Chleb to jeden z tych produktów, które często w naszym domu kupowane są w dużych ilościach i czasem zwyczajnie nie nadążamy wszystkiego zjeść... Nie oznacza to jednak, że marnujemy dużo chleba ;) Jeśli faktycznie już jest mocno 'nie dzisiejszy' to zjadają go ostatecznie kaczki. Ale te 3-5dniowe kromki (każdy rodzaj chleba czerstwieje w innym tempie) w chlebaku są dla mnie idealne jako podstawa do tostów francuskich. Im bardziej czerstwy chleb lub chałka - tym lepsze będą z niego tosty:)
Składniki (2 porcje):
- średniej wielkości bagietki lub 4 kromki chałki (pieczywo musi być czerstwe!)
- 2 jajka
- 100ml mleka
- 50g drobnego cukru (u mnie brązowy wymieszany z waniliowym)
- łyżeczka cynamonu
- łyżka masła do smażenia
- sok z połowy pomarańczy
Jajka rozbełtać w misce razem z mlekiem, cukrem, cynamonem i sokiem z pomarańczy. W masie mleczno-jajecznej umieszczam pieczywo (bagietkę kroją w małe kromeczki, chałkę zostawiam w formie regularnych kromek) i pozwalam mu nasiąknąć masą przez ok. 3-4min z każdej strony.

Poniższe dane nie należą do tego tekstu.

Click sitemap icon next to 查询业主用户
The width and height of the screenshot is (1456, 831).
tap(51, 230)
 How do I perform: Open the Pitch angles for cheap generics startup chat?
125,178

W tym czasie rozgrzewam na patelni masło. Na gorącej patelni układam kromki pieczywa i smażę ok.5min z każdej strony (aż nabiorą złotego koloru i będą chrupiące z zewnątrz). Podaję posypane cukrem pudrem z plastrami świeżej pomarańczy (świetnie sprawdzi się też dowolna konfitura).